Fine Needle Aspiration biopsy (FNA) uses a very thin needle attached to a syringe to withdraw (aspirate) a sample from a mass that can be felt (palpated) or a mass that can be visualized by ultrasound. The FNA sample consists of small tissue fragments and individual cells. The sample (tissue) is spread on a glass microscope slide, stained and looked at under the microscope. The needles used for FNA biopsy are typically smaller than needles used to draw blood. The needles are so thin that a local injectable anesthetic is usually not used. At OCC we use a topical lidocaine gel or ethyl chloride spray prior to the biopsy for patient comfort. FNA biopsies can usually be done, even if the patient is taking an anticoagulant. Most masses are sampled 3 to 4 times for an FNA biopsy to allow for adequate sampling.
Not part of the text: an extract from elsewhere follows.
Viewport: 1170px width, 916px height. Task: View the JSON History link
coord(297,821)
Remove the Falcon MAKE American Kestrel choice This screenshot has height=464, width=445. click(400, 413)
Core needle biopsy (CNB) uses a thicker (larger gauge) needle so that small cylinders of visible tissue are procured. The sample must be fixed in formalin, processed overnight, embedded in paraffin, cut into thin sections with a microtome and then stained before a pathologist can look at the specimen under the microscope. Due to the larger size of the needle, an injectable anesthetic is usually administered; patients need to be off of their anticoagulant medications. For adequate sampling, 5-8 core biopsies of a mass are common.
Amazingly, the volume of tumor cells sampled by FNA biopsy is greater than by CNB. The FNA needle can be safely moved through the suspicious mass for sampling whereas the CNB can only sample one area. Since tumor cells tend to be loosely cohesive, they can be easily extracted from a mass with FNA and the surrounding fibrous tissue and stroma are not removed. In a CNB there is a mixture of tumor cells and non-diagnostic fibrous tissue and stroma.